Scott Orn: Yeah, cool. And so, what was the epiphany you had with Emburse?
Peter Lai: With Crocodoc, we had struggled to keep control of finances, whereas with a product like Box all our content was centralized, there was a multi tier permissions, access to content was tightly controlled, and they didn’t seem to be an analogous company within the financial space, so coupled with the challenges we had keeping control of budgeting at Crocodoc, it just made a lot of sense to try to build a similar company within the Fintech, space.
Scott Orn: That’s interesting, wow, And so you, so card management and spend was like your number one target?
Peter Lai: In general, we wanted to build the types of tools that would assist controllers at companies with buckling down on budgets or keep granting them visibility into where their money is being spent..

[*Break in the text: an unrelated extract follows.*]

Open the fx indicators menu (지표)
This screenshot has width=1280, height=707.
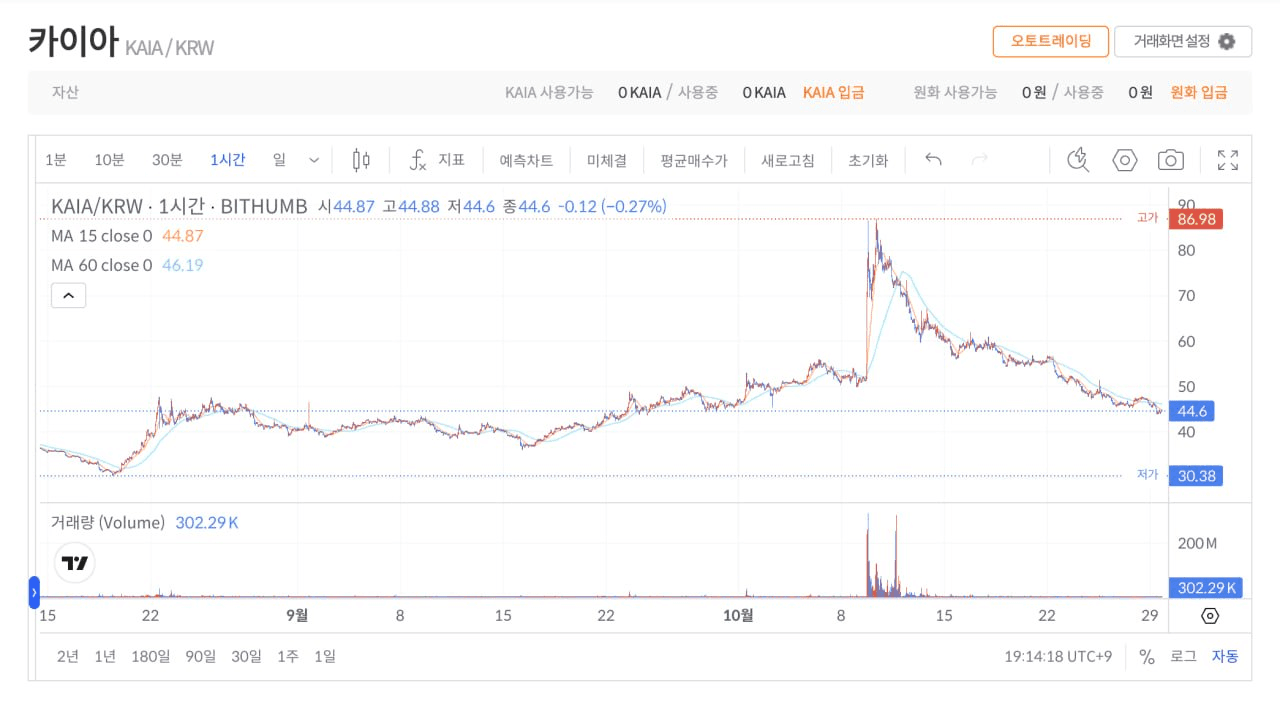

Scott Orn: Yeah, that’s a great, that visibility is actually so valuable because you couldn’t manage your business intelligently if you don’t know where you’re spending money, we have so many clients that come to us without that visibility, that’s one of things we try to get people to, that’s why we like Emburse, but it’s like without that visibility you’re just flying blind, we have come into don’t even know how much their burn rate is, and how much cash they have when they come to us. So like, your mission totally resonates with me and it resonates to our client base.
Peter Lai: Yeah, we’re starting with corporate cards initially, and I suspect as a company progresses we will grow our product to encompass features beyond just corporate card management.

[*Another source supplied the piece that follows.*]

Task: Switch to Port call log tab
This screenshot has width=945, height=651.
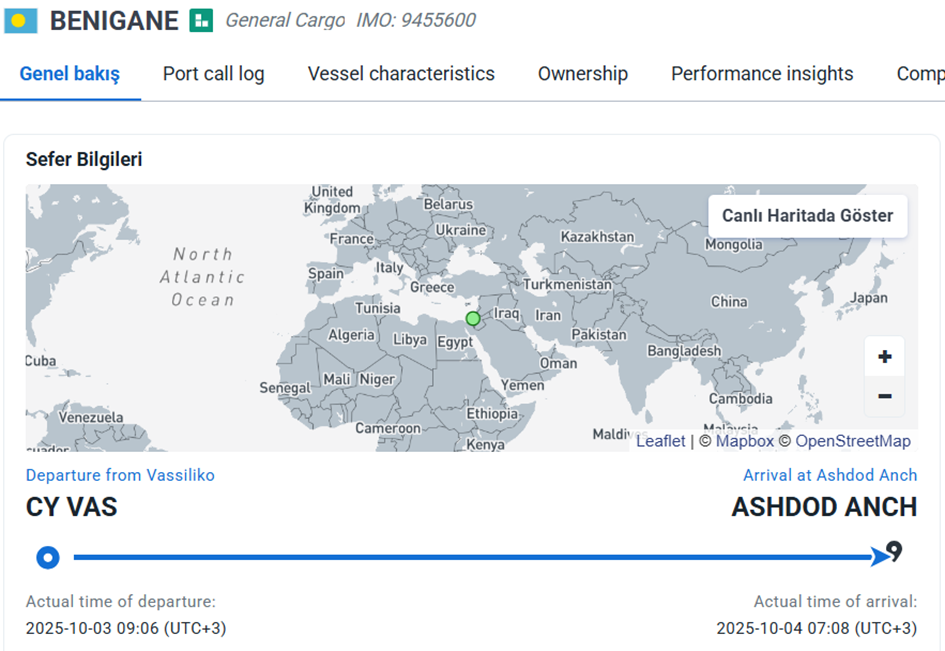Action: [x=213, y=74]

Scott Orn: And so that was the kernel of the idea you joined Y Combinator, and then what was the road like after that?
Peter Lai: From there, so there’s a couple of different moves a business can make, there are these jumps where you take technology and you apply them to different markets, Emburse isn’t like that we had an initial core group of pretty passionate users and from there we just started building stuff that they’ve requested. There was a lot of very fundamental stuff we needed to fix first, for instance funds movement was initially a problem, and we really had to work on enabling faster transfer of funds into the Emburse account, also enabling higher spending limits and international transactions, which is absolutely essential if you’re doing a business.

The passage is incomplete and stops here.